→ **Given task 1**: In the records, edit the lines starting at the line containing "553x375 pixels." and ending at the line containing "Screen dimensions: 650x553 tap(538, 373)" so that "Community tab" becomes "Members tab", with everything else unchanged. Return only those lines.

→ **Text passage**:
◆ ◆ ◆ ◆ ◆ ◆ ◆
Final Thought: Fictional Currency

Back in China, so the story goes, people used to use iron coins as a form of currency. 

But iron? Wasn’t worth an awful lot. You would need a pound and a half of coins to buy a point of salt. And don’t ask how much iron you’d have to shell out (side note: other societies have actually used shells as a form of currency, which presented similar problems as iron coins, but for now, let’s focus on China) to buy a cow. You’d need a literal wheelbarrow to cart the coinage around.

It became prohibitive to use these coins as currency, other than if you wanted to exercise. 

One day, a smart business owner said he would hold onto the iron coins, and give people a piece of paper that said, basically “I owe you 1000 coins.”

And people could come back and show him that paper, and buy something, and he’d issue a new receipt saying “I owe you 900 coins.”

Well, some of the other businesses in the area thought this was a great idea, and started doing the same thing, and it wasn’t long before people who were storing their coin at the fish mongers would go to the spice merchant and say “hey, I have the coin stored with the fish monger. Will you take this IOU instead?”

But you might notice that these pieces of paper? Weren’t what they represented. They weren’t the iron coins, they were just representations of these coins. And as time went on, what they represented got abstracted away, and so instead of representing coins, the IOU became the money itself. 

In Canada a similar thing happened. Paper money was originally based on the gold standard, but in 1932, the government uncoupled the dollar from the gold standard. 

It was supposed to be a short-term measure, as it had been in the past, but Canada never went back to the gold standard. Instead a dollar is worth…well, a dollar. What is a dollar? It’s a dollar. 

Over time what a dollar represented (this much gold) had been abstracted away. It no longer represents anything but itself and the faith we have in it and in the institutions (the Bank of Canada and the Canadian Government) backing it. 

While some people continue to use actual cash for transactions, most people use debit cards and credit cards and e-transfers, and the idea of what a dollar is becomes even more abstracted. 

Historian and philosopher Yuval Noah Hurari says that the thing that allows us as humans to live and work together is our ability to create fictional stories, and one of the biggest fictions man has ever created is the idea of money.
◆ ◆ ◆ ◆ ◆ ◆ ◆
→ **Dataset rows**:
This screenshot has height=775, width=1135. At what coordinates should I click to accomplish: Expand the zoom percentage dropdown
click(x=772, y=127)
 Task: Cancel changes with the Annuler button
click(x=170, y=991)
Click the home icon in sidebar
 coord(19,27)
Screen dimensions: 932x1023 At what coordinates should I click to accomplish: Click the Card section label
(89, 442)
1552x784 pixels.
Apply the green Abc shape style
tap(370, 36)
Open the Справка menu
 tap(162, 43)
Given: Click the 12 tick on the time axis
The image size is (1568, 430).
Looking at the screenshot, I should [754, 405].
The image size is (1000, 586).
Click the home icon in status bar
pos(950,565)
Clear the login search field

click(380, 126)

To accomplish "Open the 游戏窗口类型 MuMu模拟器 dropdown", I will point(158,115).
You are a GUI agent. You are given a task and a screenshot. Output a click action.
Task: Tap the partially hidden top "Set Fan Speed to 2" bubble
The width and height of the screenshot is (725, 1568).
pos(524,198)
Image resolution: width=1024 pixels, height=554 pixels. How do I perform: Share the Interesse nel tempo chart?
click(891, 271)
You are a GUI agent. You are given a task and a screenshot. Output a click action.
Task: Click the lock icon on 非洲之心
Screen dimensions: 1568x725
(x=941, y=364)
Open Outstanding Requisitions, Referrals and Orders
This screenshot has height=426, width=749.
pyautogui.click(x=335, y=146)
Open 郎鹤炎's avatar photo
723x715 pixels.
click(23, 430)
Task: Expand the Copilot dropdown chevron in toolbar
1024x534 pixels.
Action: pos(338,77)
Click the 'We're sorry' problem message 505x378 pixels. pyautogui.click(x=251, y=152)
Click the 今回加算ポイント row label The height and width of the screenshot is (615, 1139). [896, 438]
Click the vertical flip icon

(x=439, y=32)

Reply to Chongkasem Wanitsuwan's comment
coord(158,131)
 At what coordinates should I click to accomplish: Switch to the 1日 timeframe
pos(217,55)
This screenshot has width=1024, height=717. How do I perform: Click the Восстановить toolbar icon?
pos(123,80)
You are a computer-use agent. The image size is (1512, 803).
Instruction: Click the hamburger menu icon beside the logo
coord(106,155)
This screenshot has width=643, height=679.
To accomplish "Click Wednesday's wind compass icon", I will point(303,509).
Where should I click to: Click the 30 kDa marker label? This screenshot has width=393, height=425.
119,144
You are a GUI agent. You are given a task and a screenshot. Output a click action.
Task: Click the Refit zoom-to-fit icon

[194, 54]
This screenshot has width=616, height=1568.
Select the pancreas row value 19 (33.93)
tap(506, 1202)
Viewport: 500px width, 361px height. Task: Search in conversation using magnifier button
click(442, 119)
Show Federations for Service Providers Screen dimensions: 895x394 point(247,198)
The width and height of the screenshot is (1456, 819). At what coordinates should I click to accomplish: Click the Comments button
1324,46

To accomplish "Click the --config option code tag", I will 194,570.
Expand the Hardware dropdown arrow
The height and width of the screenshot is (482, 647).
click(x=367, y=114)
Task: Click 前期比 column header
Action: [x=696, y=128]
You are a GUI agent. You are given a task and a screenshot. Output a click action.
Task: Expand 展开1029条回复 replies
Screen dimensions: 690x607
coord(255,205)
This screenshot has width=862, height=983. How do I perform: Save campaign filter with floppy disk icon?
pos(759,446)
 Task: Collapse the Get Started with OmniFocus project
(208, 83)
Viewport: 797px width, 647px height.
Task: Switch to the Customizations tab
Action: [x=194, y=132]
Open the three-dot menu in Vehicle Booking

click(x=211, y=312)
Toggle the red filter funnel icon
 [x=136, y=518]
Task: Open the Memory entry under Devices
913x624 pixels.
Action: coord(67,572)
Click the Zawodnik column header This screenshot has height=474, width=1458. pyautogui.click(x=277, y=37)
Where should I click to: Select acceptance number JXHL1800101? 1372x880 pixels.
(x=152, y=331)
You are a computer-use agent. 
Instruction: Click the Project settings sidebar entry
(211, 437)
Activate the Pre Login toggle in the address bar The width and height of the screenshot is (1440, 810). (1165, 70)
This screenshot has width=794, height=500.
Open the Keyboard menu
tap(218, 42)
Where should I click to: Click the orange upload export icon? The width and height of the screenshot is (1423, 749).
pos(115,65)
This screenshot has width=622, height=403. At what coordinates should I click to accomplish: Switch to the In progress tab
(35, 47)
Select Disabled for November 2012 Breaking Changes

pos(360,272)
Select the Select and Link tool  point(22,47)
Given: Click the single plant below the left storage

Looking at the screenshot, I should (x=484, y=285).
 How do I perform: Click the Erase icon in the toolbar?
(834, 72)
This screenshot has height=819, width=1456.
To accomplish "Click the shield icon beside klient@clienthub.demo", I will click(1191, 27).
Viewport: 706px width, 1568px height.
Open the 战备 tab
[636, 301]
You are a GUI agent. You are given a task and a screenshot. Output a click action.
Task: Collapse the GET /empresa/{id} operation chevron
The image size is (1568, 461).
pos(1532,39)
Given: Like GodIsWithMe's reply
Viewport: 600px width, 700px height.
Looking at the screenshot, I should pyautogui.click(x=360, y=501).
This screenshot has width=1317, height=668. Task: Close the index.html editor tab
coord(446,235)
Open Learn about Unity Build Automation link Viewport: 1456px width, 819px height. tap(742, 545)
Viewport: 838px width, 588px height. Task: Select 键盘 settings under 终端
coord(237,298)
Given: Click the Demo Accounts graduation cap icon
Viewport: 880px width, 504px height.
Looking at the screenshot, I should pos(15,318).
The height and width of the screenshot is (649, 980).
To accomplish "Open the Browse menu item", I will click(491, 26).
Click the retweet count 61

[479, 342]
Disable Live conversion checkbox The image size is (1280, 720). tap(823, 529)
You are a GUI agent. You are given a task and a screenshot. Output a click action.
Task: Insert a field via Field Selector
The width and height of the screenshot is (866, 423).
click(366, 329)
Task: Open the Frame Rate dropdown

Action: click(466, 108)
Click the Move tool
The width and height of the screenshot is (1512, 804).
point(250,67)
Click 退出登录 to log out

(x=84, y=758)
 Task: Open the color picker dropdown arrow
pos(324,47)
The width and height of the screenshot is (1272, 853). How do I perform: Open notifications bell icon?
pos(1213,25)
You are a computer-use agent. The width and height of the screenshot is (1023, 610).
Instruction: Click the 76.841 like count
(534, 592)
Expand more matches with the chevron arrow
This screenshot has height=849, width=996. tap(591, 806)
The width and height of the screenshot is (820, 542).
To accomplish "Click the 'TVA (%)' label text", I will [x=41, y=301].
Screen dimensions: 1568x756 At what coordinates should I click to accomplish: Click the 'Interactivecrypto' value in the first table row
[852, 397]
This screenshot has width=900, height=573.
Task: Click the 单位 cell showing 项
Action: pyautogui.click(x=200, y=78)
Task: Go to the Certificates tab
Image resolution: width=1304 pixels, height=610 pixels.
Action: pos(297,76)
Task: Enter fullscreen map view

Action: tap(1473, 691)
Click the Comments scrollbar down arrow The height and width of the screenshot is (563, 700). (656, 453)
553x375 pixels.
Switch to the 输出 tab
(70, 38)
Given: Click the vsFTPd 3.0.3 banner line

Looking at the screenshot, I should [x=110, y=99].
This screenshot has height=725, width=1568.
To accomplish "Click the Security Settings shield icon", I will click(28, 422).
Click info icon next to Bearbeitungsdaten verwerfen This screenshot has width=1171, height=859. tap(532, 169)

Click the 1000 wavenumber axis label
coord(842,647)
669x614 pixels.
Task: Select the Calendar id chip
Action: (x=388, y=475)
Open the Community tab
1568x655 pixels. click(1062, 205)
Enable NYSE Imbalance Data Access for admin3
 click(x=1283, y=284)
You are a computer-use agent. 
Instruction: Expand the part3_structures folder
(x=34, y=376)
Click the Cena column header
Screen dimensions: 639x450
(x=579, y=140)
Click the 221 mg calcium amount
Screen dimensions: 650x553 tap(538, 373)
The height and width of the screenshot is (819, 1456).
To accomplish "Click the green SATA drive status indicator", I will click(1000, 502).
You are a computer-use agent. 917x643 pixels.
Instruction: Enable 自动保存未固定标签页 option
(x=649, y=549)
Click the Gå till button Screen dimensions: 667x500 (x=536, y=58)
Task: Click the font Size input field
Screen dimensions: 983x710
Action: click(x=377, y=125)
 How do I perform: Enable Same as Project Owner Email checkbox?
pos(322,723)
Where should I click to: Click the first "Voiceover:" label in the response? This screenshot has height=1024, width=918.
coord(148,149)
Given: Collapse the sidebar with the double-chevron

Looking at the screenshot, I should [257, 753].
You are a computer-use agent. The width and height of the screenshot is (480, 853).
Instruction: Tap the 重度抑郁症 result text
◆ ◆ ◆ ◆ ◆ ◆ ◆
→ **Given task 2**: Proceed with the passage about currency as a fiction, starting after its last sentence.

→ **Exercise output 1**:
553x375 pixels.
Switch to the 输出 tab
(70, 38)
Given: Click the vsFTPd 3.0.3 banner line

Looking at the screenshot, I should [x=110, y=99].
This screenshot has height=725, width=1568.
To accomplish "Click the Security Settings shield icon", I will click(28, 422).
Click info icon next to Bearbeitungsdaten verwerfen This screenshot has width=1171, height=859. tap(532, 169)

Click the 1000 wavenumber axis label
coord(842,647)
669x614 pixels.
Task: Select the Calendar id chip
Action: (x=388, y=475)
Open the Members tab
1568x655 pixels. click(1062, 205)
Enable NYSE Imbalance Data Access for admin3
 click(x=1283, y=284)
You are a computer-use agent. 
Instruction: Expand the part3_structures folder
(x=34, y=376)
Click the Cena column header
Screen dimensions: 639x450
(x=579, y=140)
Click the 221 mg calcium amount
Screen dimensions: 650x553 tap(538, 373)

→ **Exercise output 2**:
Money itself has no intrinsic worth. Offer a pig an apple in one hand and a million dollar cheque with the other, Hurari says, and the pig is going to choose the apple. (And if by chance it does choose the cheque, it’s gonna eat it.)

The value of money doesn’t come from the paper, or even from the data. The value comes from this story that we tell about it, as individuals, as a society. It has power over us because we give it that power over us. If we wanted to, we could move to a massage-based system of transactions, where you traded stuff for a relaxing back rub. But we don’t want to.

In the last few years, cryptocurrencies have become popular. One Bitcoin, for instance, has been valued at over $65,000. Why? It’s not because of any inherent value. Sure, you have to solve some mathematical equation to create new Bitcoin, and there is a cost involved in electricity but you can burn the same amount of electricity watching cat videos on the internet and not get any electronic bits that are assigned a value. 

No, it’s because money is a story. It’s a way of answering the question “why?” It’s a way of solving certain social problems that people were faced with. 

But by creating a solution to this set of problems, we’ve created entirely new problems. As we discussed last issue, we have created a system that rewards efficiency, to a point where we, the humans who created the system, are less efficient than machines, and are at risk of no longer being able to take part in this system. 

We have created this story of money. It becomes a form of institutionalized trust. If I ask you to fix my roof, and I promise to give you three chickens and a bushel of wheat, you have to trust that I will actually give you those chickens and wheat, and I have to trust that you will fix my roof.

There have been other stories told in the past. Previous to capitalism, feudalism was the prevailing economic system. In that system, land owners would subdivide their land amongst a working class. Each person had a plot of land to work that was big enough to provide for their families and a bit (or a lot) extra to give to the owner of the land. Each of these was a self-contained unit.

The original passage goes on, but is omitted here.